▶ HOW TO COMPLETE THIS TASK
I need the lines below from the one with "Image resolution: width=390" down to the one with "Task: Zoom in on the Size 256x256 map" reproduced exactly, both ends included, and nothing else.

[STUDY MATERIAL Boundary: Start]

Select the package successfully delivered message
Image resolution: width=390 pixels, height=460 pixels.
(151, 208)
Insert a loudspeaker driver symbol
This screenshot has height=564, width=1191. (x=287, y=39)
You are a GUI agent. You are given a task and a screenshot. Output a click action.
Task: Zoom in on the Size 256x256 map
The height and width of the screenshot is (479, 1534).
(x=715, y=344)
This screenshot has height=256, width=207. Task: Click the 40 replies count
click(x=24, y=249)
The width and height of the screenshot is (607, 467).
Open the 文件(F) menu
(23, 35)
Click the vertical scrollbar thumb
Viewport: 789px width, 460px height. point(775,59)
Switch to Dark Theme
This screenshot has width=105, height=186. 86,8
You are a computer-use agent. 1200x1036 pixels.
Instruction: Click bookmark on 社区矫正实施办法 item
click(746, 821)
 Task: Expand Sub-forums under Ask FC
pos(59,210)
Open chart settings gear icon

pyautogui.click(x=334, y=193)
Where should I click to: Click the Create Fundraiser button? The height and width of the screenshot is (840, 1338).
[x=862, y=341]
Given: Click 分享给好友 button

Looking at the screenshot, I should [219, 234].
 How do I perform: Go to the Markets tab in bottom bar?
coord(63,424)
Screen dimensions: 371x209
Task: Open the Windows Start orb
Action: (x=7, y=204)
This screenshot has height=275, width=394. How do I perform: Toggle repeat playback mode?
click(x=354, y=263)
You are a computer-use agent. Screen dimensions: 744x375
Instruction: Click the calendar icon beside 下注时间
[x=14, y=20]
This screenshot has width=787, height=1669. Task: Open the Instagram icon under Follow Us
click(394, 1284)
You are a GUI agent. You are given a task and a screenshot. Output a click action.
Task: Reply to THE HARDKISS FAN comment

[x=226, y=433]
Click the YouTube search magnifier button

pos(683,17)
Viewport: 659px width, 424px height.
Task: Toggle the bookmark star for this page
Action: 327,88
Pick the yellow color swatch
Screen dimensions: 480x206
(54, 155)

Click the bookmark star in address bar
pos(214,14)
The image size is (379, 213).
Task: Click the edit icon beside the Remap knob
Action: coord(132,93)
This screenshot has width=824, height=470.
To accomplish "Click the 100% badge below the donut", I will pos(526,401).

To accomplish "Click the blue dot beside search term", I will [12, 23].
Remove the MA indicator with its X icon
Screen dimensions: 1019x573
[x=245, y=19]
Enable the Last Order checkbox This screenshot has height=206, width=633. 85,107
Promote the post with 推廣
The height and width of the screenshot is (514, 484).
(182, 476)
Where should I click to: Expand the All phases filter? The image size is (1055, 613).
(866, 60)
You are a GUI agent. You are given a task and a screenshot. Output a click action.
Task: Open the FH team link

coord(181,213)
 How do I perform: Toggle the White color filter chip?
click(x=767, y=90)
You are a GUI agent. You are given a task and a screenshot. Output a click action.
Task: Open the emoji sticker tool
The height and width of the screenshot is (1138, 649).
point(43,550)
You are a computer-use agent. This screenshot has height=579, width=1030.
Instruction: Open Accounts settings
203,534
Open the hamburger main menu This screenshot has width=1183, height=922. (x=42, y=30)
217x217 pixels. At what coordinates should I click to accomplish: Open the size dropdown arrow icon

[STUDY MATERIAL Boundary: End]

▶ ANSWER AREA
Image resolution: width=390 pixels, height=460 pixels.
(151, 208)
Insert a loudspeaker driver symbol
This screenshot has height=564, width=1191. (x=287, y=39)
You are a GUI agent. You are given a task and a screenshot. Output a click action.
Task: Zoom in on the Size 256x256 map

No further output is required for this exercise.